Output must match the data below exactly from its first line through the line that contains "Task: Click the Rp 44.800 total amount", with no other line.

(Stored data)
——

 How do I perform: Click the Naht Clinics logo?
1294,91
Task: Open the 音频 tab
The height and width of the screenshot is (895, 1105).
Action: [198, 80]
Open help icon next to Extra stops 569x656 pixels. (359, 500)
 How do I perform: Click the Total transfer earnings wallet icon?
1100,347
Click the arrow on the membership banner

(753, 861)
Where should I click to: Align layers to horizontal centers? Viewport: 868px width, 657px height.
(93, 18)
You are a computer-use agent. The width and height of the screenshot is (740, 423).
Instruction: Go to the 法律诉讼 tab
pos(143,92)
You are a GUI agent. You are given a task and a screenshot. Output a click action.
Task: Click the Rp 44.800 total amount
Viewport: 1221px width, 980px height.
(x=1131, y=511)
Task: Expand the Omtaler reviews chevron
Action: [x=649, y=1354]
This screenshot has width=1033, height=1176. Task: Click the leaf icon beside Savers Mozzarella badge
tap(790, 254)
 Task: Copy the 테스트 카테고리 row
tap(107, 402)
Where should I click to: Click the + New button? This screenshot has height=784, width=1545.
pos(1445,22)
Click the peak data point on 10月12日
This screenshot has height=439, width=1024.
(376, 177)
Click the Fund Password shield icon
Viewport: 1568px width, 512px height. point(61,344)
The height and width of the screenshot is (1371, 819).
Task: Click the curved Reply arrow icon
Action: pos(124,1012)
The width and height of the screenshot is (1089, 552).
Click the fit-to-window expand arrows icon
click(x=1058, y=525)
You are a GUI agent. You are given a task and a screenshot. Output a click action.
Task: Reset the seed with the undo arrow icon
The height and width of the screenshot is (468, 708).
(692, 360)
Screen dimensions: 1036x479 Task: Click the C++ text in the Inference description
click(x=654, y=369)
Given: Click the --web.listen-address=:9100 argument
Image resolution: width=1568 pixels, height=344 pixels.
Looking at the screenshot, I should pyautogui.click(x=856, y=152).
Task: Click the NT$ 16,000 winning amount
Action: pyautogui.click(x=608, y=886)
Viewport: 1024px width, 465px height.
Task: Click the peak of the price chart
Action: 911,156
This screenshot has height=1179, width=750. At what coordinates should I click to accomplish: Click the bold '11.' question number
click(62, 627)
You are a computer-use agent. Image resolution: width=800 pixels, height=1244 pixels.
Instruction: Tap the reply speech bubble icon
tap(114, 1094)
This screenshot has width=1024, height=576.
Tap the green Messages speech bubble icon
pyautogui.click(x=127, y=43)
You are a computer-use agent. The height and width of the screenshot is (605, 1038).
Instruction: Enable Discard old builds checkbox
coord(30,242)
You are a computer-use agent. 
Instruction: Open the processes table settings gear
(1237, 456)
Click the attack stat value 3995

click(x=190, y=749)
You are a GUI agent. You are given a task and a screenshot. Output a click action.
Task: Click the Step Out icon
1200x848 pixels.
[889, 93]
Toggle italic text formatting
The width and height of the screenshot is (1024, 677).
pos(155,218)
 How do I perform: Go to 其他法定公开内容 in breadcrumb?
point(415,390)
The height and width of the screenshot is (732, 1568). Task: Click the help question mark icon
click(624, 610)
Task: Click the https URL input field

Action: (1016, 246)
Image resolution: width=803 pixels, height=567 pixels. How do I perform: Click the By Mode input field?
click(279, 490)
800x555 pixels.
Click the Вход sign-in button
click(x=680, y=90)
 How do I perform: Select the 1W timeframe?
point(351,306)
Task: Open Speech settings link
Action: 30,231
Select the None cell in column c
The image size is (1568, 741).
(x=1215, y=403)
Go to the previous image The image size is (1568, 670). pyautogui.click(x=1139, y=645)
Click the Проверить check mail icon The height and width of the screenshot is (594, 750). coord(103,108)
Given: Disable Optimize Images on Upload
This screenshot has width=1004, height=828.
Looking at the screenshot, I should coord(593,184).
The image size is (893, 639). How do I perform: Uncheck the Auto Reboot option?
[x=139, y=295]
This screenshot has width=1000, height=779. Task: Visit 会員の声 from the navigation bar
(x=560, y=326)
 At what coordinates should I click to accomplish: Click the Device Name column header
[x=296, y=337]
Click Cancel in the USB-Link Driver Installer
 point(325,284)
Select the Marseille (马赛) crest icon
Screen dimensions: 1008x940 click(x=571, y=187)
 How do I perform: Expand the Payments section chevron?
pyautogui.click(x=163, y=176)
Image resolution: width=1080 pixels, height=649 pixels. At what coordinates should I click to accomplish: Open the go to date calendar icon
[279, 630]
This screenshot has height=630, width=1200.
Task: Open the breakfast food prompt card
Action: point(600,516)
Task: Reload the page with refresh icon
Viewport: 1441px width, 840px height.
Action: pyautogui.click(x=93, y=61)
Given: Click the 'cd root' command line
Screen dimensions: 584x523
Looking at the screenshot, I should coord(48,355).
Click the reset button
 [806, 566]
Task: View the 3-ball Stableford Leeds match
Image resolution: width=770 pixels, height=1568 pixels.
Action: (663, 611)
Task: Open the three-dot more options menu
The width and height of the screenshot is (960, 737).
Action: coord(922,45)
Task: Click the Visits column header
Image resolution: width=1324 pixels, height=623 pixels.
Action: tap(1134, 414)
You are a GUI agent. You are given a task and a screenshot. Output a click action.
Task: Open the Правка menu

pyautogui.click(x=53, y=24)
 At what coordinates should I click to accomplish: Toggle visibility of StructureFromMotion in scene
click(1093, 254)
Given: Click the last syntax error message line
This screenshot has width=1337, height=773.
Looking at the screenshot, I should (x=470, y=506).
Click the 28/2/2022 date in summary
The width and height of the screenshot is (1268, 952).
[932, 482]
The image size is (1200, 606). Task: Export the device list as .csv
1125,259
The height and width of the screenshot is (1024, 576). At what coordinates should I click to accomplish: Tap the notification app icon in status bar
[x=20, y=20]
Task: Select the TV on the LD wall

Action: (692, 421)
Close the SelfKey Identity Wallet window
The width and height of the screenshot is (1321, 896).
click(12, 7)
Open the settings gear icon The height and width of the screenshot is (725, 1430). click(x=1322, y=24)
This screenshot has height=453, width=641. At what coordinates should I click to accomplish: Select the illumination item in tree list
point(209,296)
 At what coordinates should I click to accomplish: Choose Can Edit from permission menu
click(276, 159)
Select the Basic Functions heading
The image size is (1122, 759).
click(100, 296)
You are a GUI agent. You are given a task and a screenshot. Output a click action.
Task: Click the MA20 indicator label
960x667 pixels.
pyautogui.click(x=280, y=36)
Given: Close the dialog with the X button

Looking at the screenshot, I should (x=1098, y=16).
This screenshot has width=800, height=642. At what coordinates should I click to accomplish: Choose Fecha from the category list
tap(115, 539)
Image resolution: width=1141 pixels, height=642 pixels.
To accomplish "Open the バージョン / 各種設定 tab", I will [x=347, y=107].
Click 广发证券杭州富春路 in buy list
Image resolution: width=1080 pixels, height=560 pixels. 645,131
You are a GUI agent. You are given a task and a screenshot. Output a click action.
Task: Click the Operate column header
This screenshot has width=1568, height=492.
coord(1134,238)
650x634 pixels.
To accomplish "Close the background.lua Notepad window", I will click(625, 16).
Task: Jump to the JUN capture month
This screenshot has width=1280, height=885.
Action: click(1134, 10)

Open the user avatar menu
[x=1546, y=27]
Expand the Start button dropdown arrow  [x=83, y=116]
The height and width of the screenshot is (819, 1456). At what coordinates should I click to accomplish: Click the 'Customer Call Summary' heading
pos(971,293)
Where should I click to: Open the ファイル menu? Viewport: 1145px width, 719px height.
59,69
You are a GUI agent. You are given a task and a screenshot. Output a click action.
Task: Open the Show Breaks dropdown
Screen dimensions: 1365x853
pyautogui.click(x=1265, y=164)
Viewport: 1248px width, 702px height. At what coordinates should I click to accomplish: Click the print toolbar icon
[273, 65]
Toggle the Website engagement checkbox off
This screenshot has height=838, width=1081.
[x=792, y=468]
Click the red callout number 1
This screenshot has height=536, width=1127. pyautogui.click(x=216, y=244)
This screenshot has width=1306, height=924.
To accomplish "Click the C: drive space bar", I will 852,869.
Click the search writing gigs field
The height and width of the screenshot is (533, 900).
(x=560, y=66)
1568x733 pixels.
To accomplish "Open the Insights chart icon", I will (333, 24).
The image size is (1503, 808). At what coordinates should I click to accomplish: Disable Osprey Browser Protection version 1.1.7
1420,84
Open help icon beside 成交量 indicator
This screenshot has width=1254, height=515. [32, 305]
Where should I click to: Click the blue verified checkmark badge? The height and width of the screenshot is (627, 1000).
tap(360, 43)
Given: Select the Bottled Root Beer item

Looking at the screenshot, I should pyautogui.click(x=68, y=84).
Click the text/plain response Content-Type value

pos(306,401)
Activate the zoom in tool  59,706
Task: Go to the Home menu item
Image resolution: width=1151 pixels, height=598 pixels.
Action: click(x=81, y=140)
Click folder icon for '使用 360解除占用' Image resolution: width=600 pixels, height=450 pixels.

——

◆ **Output of the exercise**
 How do I perform: Click the Naht Clinics logo?
1294,91
Task: Open the 音频 tab
The height and width of the screenshot is (895, 1105).
Action: [198, 80]
Open help icon next to Extra stops 569x656 pixels. (359, 500)
 How do I perform: Click the Total transfer earnings wallet icon?
1100,347
Click the arrow on the membership banner

(753, 861)
Where should I click to: Align layers to horizontal centers? Viewport: 868px width, 657px height.
(93, 18)
You are a computer-use agent. The width and height of the screenshot is (740, 423).
Instruction: Go to the 法律诉讼 tab
pos(143,92)
You are a GUI agent. You are given a task and a screenshot. Output a click action.
Task: Click the Rp 44.800 total amount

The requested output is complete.